Boston – Sunday, July 20
Published 2008-05-13 03:45
 

Walsh, Goodell will meet today

Long time coming

After more than two months of negotiations, lawyers for the league and Walsh finally agreed April 23 to terms that would allow him to talk with Goodell. They include an agreement by the Patriots not to sue Walsh and to pay his legal expenses and his airfare to New York from Hawaii, where he is now a golf pro.       

AP
 

NFL. The most anticipated sitdown since Tony Soprano broke bread with Phil Leotardo is set for this morning in New York, when former Patriots employee Matt Walsh and NFL commissioner Roger Goodell are expected to discuss Walsh’s role in Spygate.

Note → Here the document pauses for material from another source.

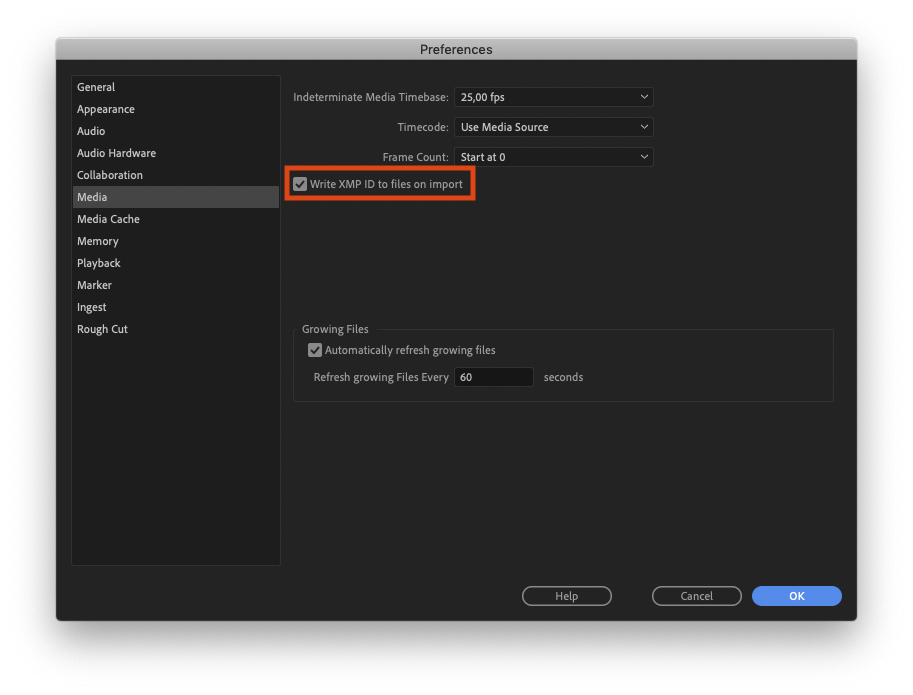Select Audio Hardware category
Viewport: 913px width, 695px height.
click(x=116, y=153)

Last week, Walsh, who worked for New England from 1997 through 2003, reportedly sent the NFL eight videotapes that showed the Patriots recording playcalling signals.

After months of negotiations, Walsh will meet with Goodell at the NFL offices in New York at 7:30 a.m., and the commissioner will hold a press conference immediately after the meeting. Afterward, Walsh will travel to Washington to meet with U.S. Senator Arlen Specter. Specter, a critic of the way the NFL has handled the affair, will also hold a press conference once his meeting with Walsh is done.

The league said the tapes were consistent with what it already knew, which drew the ire of Specter, who said it was “unfortunate” the league began a  “‘nothing new’ spin before watching the tapes.”

The tapes turned over by Walsh included signals by coaches from 2000-02. However, a tape of the Rams’ walkthrough just prior to Super Bowl XXXVI — the so-called “smoking-gun” — was not among the tapes turned over to the league. In February, the Boston Herald reported that an unnamed Patriots employee illegally taped the St. Louis walkthrough before the 2002 Super Bowl. Walsh’s attorney, Michael Levy, has distanced his client from that story, saying Walsh has never claimed to have a tape of the walkthrough and was not the source for the report.

The entire affair came to light in the days after the 2007 season opener against the Jets, when a New England video assistant was caught illegally videotaping New York’s defensive signals. Patriots coach Bill Belichick was fined $500,000, while the team was fined $250,000 and forced to forfeit its 2008 first-round draft choice.